EXTRACTED DATA:
--------------------------------

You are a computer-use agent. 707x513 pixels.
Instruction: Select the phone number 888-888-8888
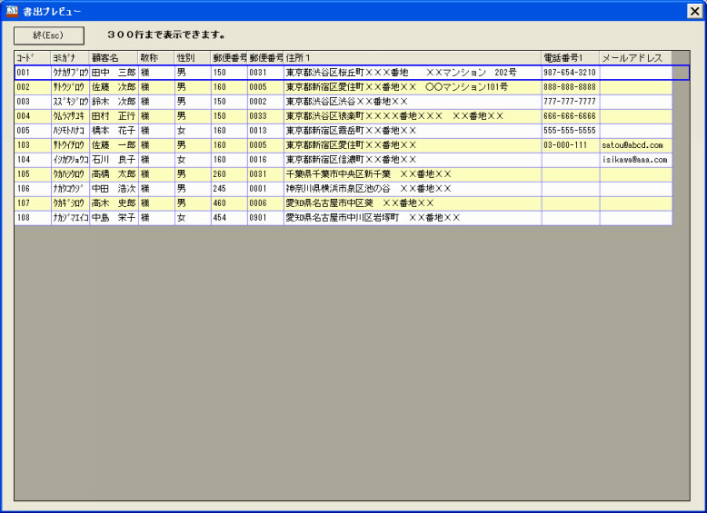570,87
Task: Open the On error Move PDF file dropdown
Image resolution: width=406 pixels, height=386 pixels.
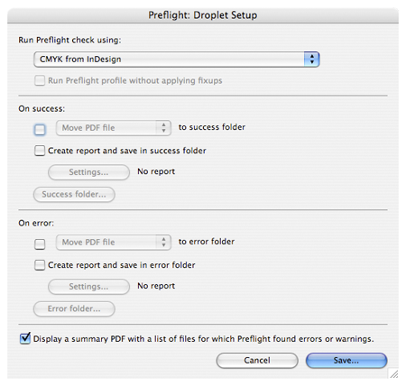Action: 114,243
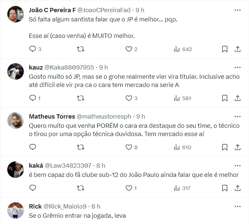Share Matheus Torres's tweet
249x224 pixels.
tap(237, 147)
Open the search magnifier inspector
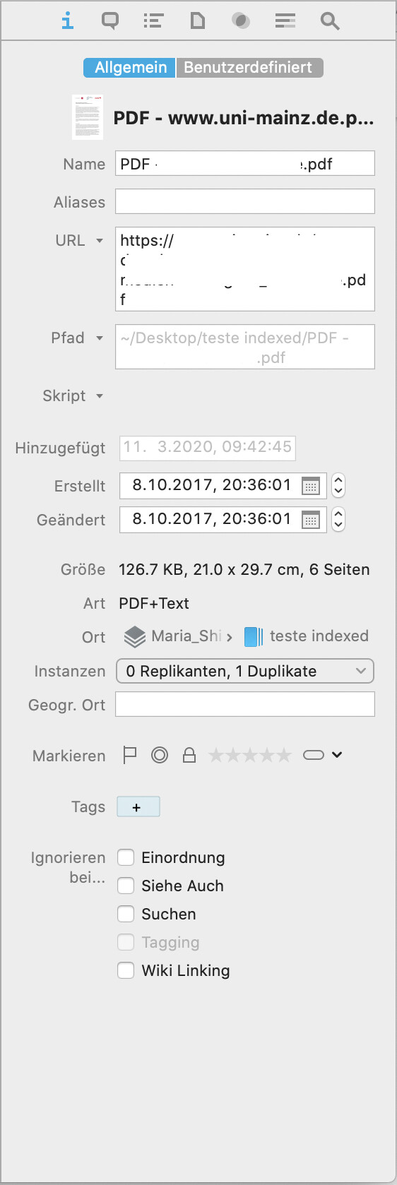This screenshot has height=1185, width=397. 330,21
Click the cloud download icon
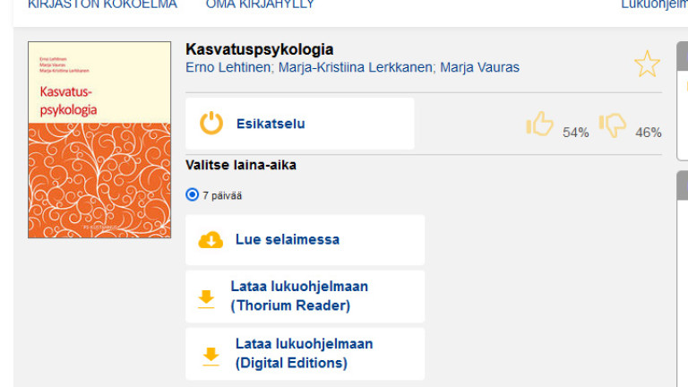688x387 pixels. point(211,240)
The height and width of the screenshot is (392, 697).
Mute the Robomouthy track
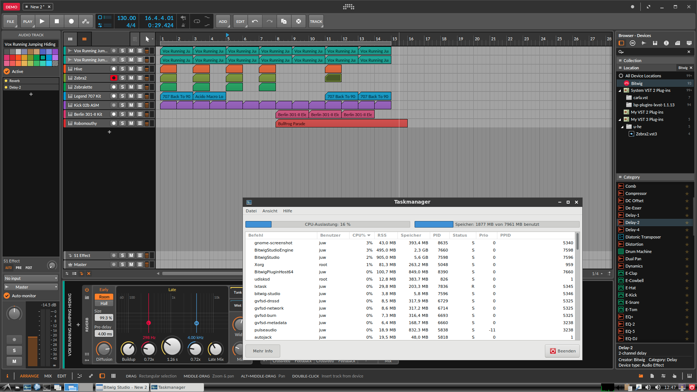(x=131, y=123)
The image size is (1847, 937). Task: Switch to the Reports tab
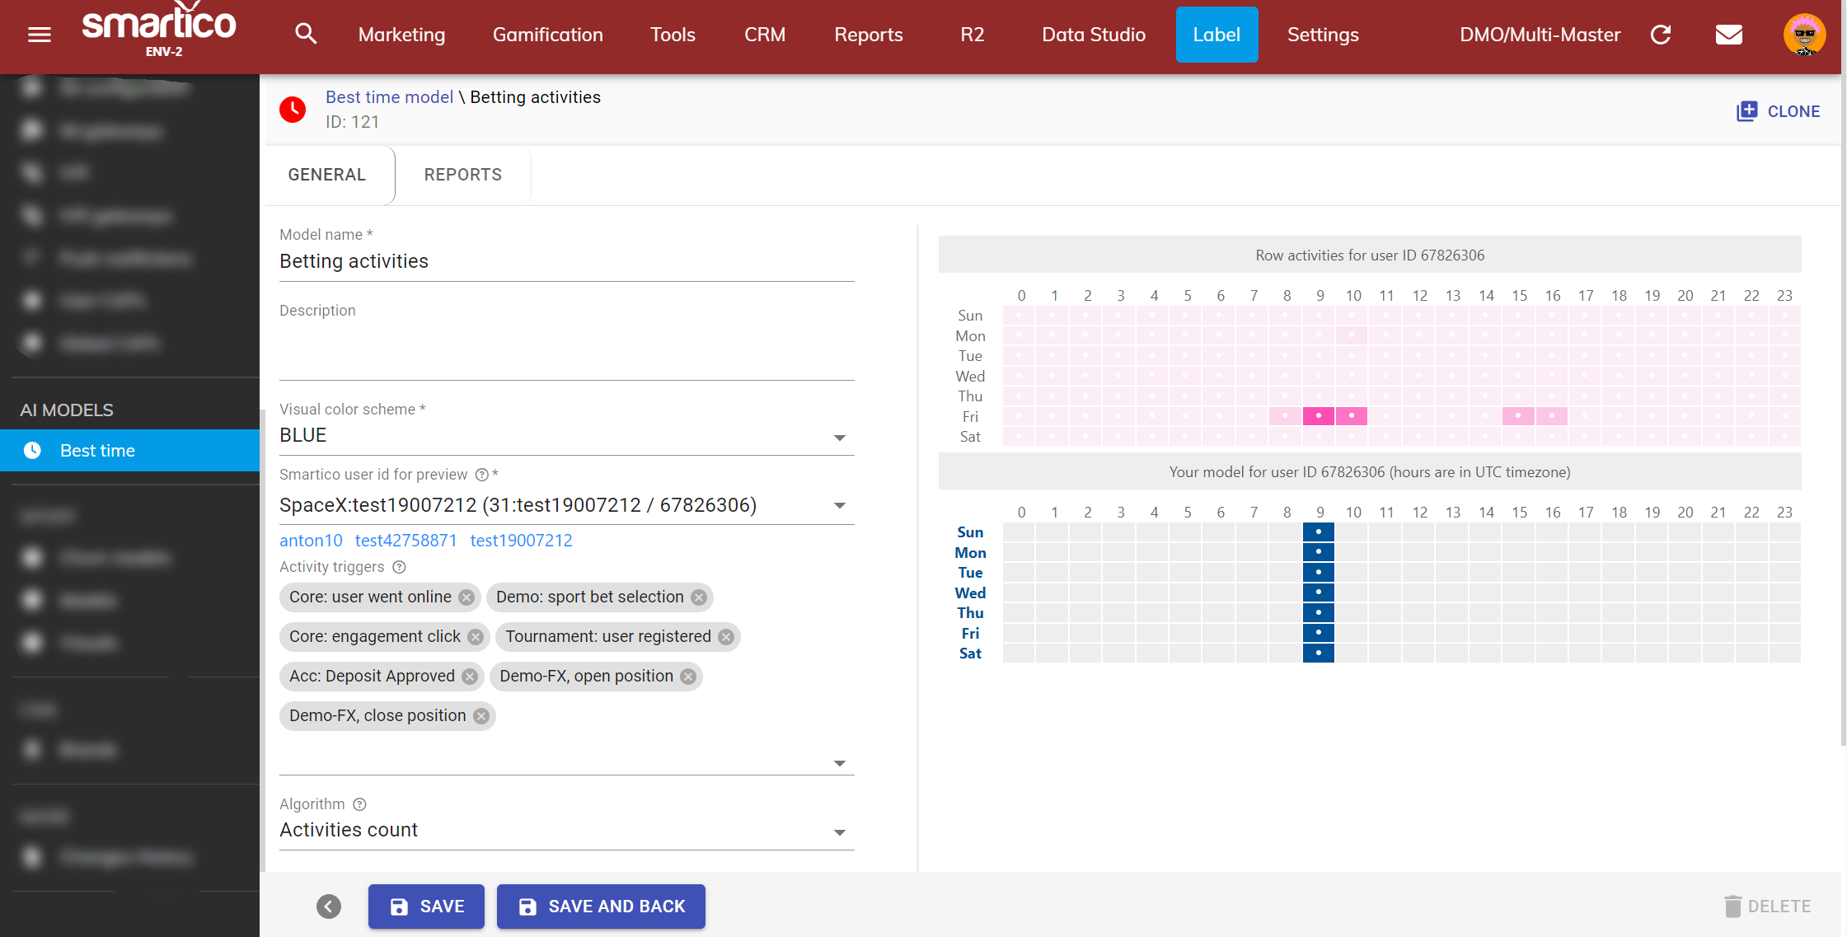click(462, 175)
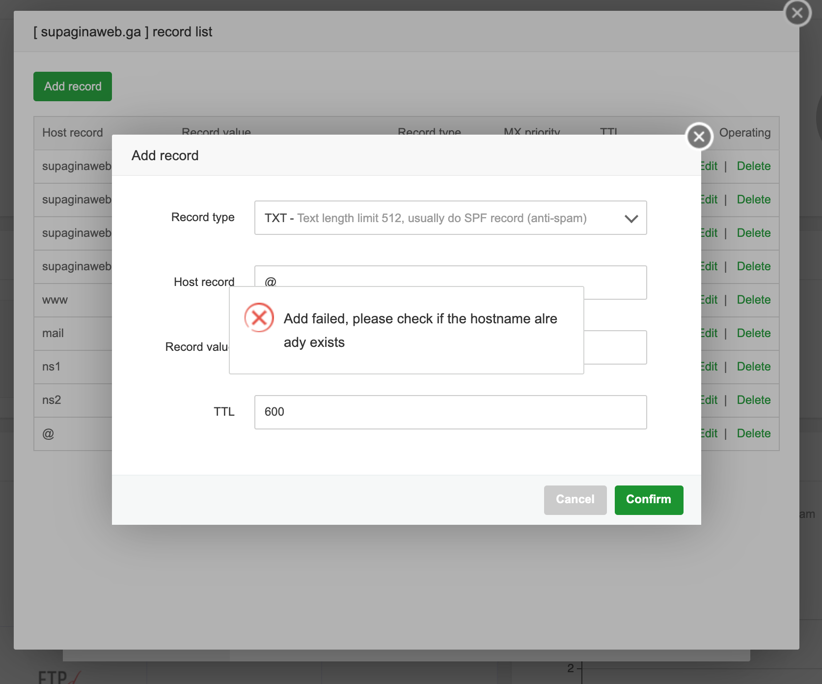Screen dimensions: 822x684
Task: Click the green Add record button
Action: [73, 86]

--------------------------------

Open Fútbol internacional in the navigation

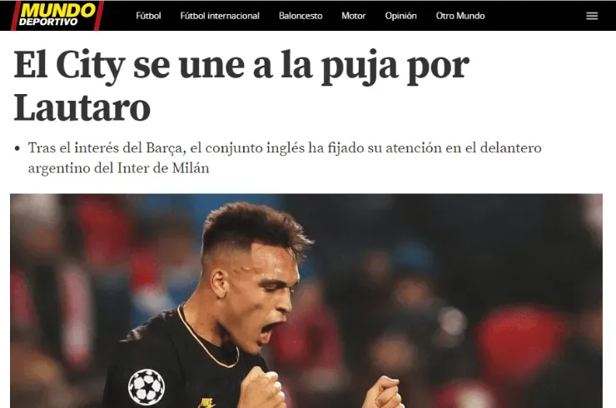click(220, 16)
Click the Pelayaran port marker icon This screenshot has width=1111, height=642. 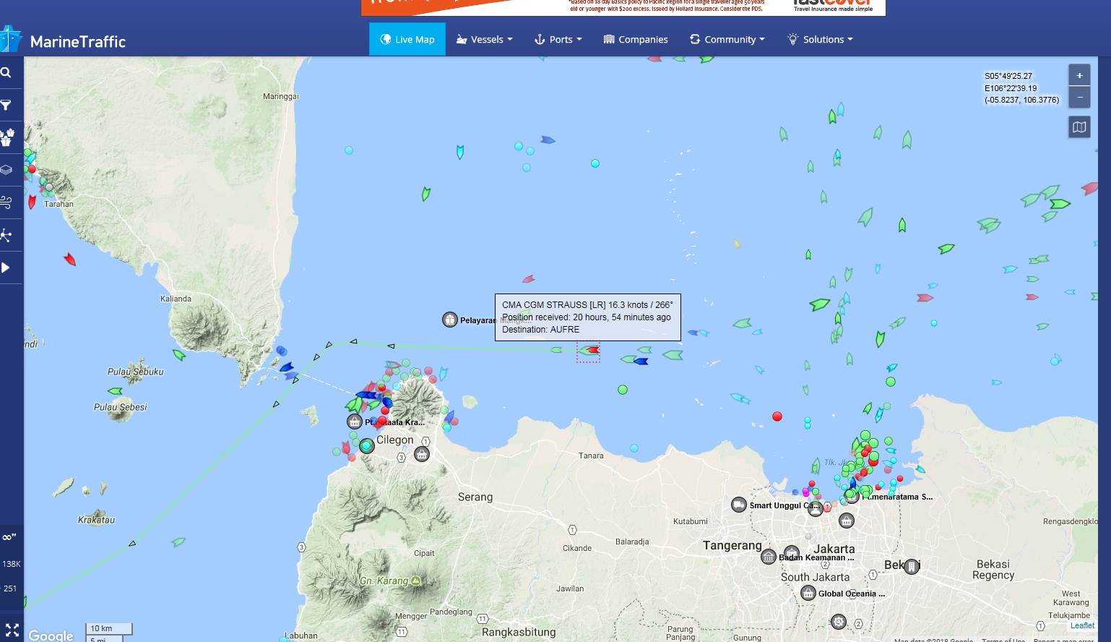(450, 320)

--------------------------------

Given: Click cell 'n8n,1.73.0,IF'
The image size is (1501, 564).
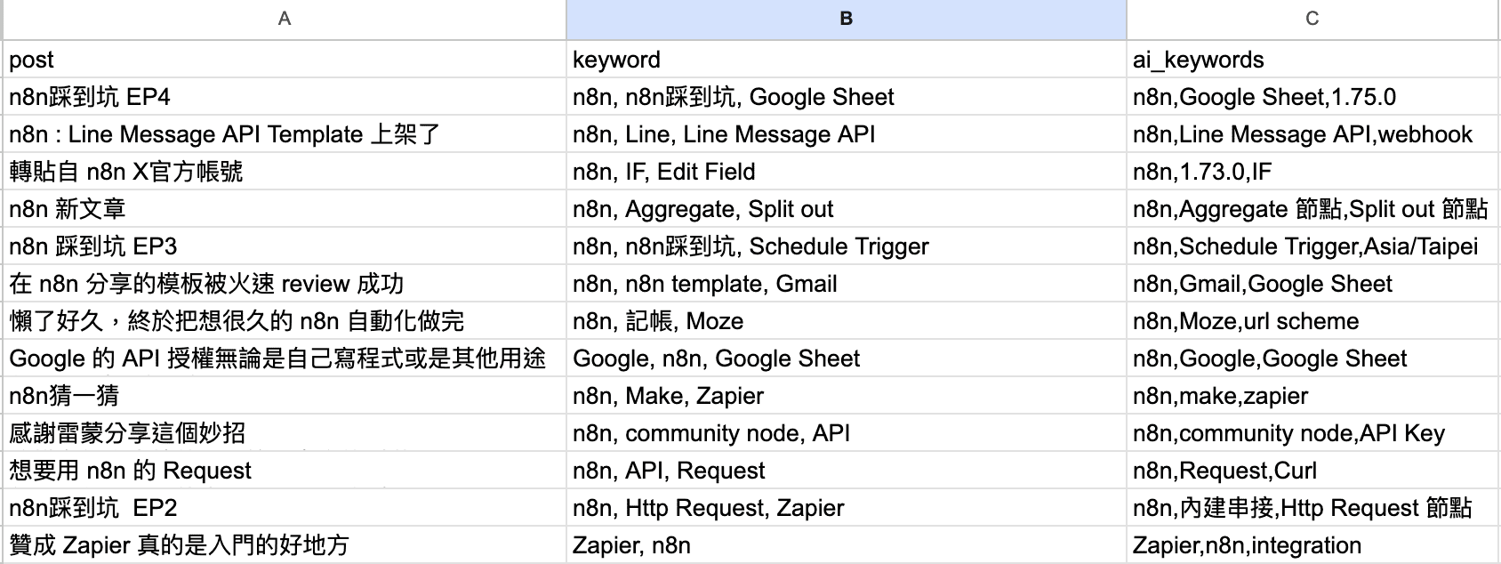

--------------------------------

SET EXERCISE: Put the material into a Markdown table with the columns Row and Text, giving each line a row number and skipping blank lines. Begin at the line that has "You are a computer-use agent. 707x513 pixels.", stop after the line that has "(x=131, y=123)", and leave out the pictures.

EXERCISE RESPONSE:
| Row | Text |
|---|---|
| 1 | You are a computer-use agent. 707x513 pixels. |
| 2 | Instruction: Select the phone number 888-888-8888 |
| 3 | 570,87 |
| 4 | Task: Open the On error Move PDF file dropdown |
| 5 | Image resolution: width=406 pixels, height=386 pixels. |
| 6 | Action: 114,243 |
| 7 | Share Matheus Torres's tweet |
| 8 | 249x224 pixels. |
| 9 | tap(237, 147) |
| 10 | Open the search magnifier inspector |
| 11 | This screenshot has height=1185, width=397. 330,21 |
| 12 | Click the cloud download icon |
| 13 | 688x387 pixels. point(211,240) |
| 14 | The height and width of the screenshot is (392, 697). |
| 15 | Mute the Robomouthy track |
| 16 | (x=131, y=123) |